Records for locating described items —
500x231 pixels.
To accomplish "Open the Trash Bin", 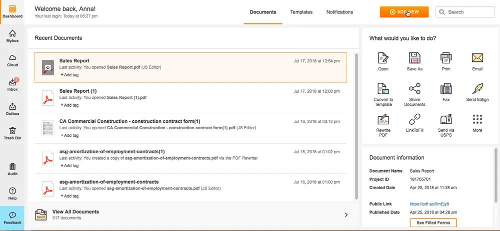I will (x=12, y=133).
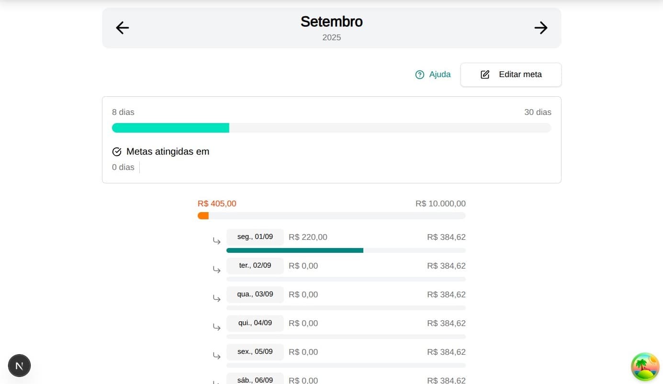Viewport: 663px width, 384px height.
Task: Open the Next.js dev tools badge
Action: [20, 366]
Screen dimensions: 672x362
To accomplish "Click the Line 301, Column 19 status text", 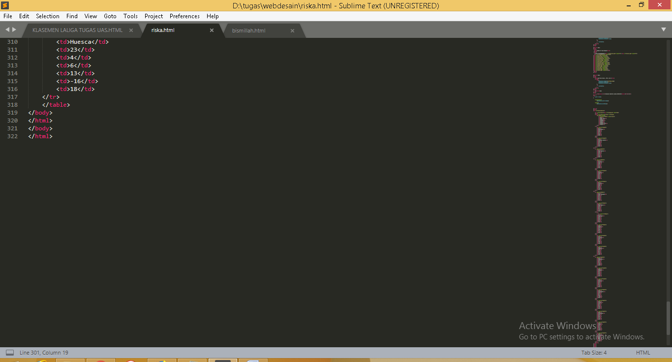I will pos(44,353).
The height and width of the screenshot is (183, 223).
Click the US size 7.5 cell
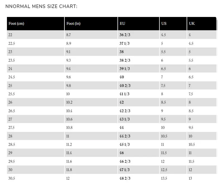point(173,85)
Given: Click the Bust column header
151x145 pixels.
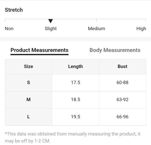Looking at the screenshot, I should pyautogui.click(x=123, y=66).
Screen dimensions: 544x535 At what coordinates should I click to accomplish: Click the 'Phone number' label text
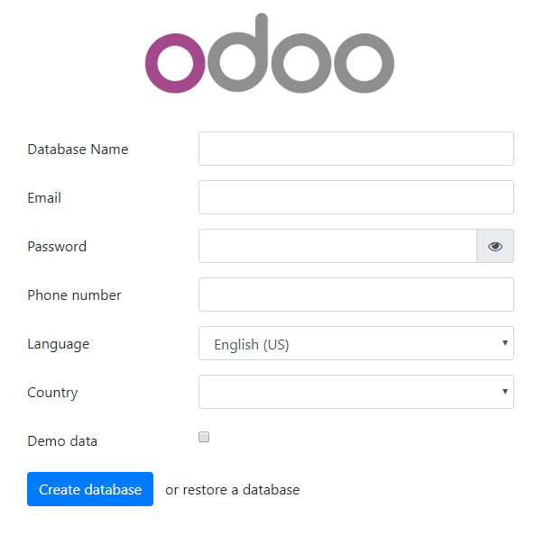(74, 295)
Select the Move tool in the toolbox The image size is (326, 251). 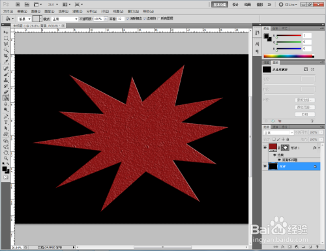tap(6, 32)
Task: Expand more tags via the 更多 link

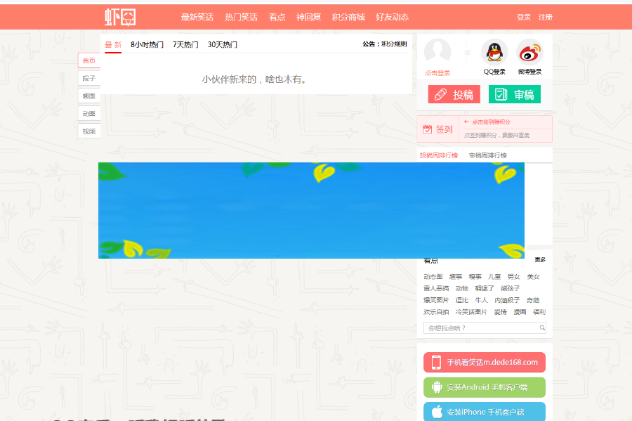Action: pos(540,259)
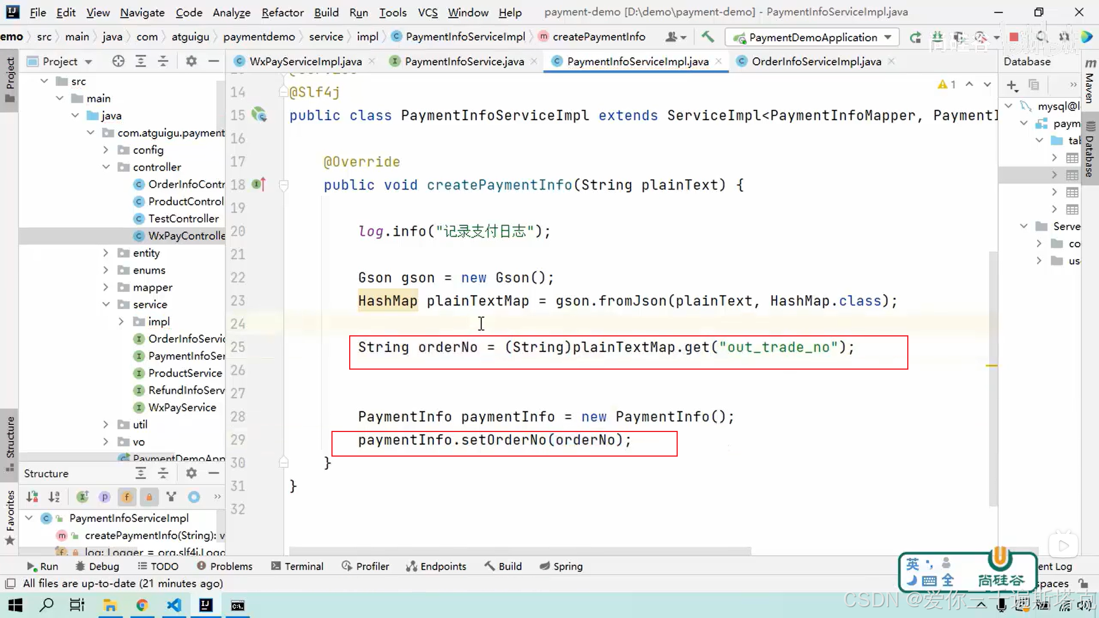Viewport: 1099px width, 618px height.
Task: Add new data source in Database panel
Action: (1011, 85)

Aim of the exercise — Pick out every line above that contains the string "Task", and copy each one in full. Case counts.

Written reply —
Task: Open the Next.js dev tools badge
Task: Expand more tags via the 更多 link
Task: Add new data source in Database panel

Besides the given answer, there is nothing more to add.